Line by line, copy the entries exactly, excluding the pictures.

■ **DATA**:

=== Section Start ===

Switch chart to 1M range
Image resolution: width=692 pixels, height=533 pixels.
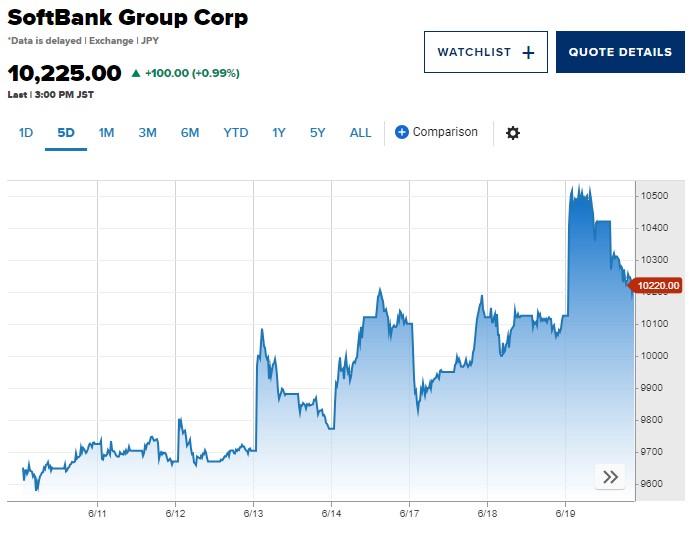(x=106, y=133)
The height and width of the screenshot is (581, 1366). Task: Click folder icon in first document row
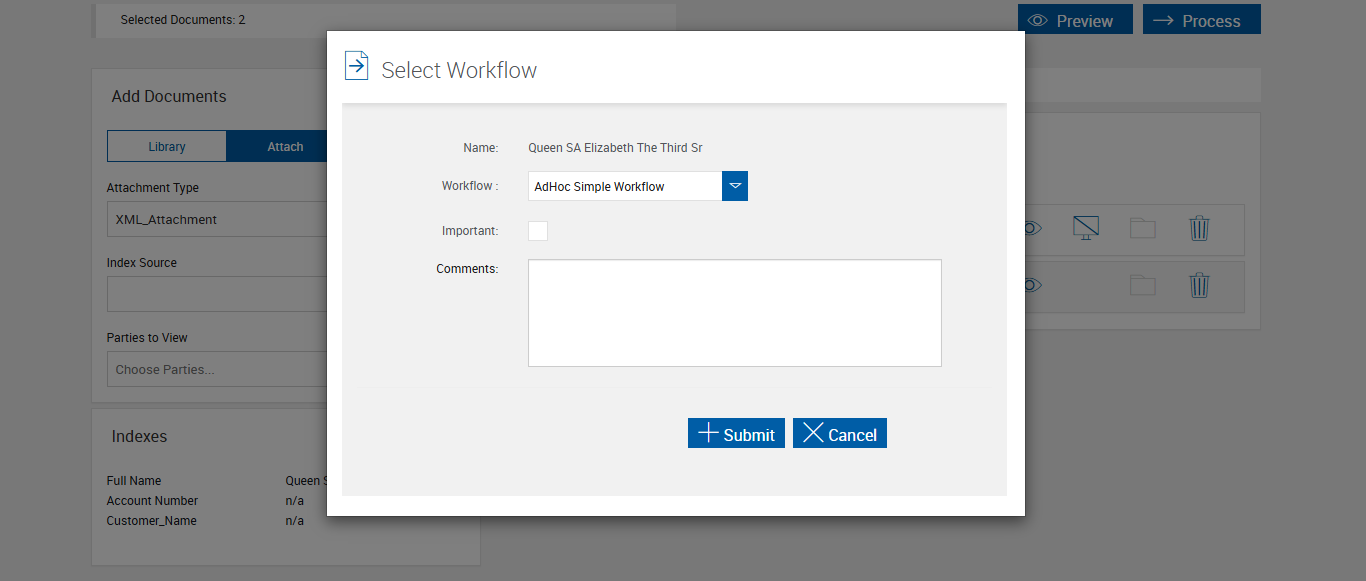pyautogui.click(x=1142, y=228)
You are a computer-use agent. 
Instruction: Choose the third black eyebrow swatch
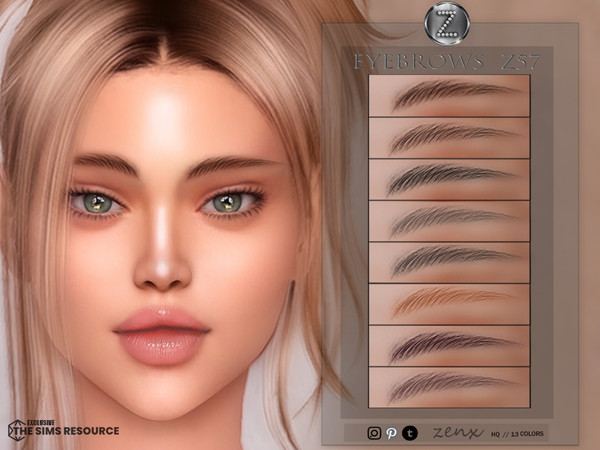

=== Section End ===

■ **SOLUTION FOR THIS PROBLEM**:
Switch chart to 1M range
Image resolution: width=692 pixels, height=533 pixels.
(x=106, y=133)
The height and width of the screenshot is (581, 1366). Task: Click folder icon in first document row
pyautogui.click(x=1142, y=228)
You are a computer-use agent. 
Instruction: Choose the third black eyebrow swatch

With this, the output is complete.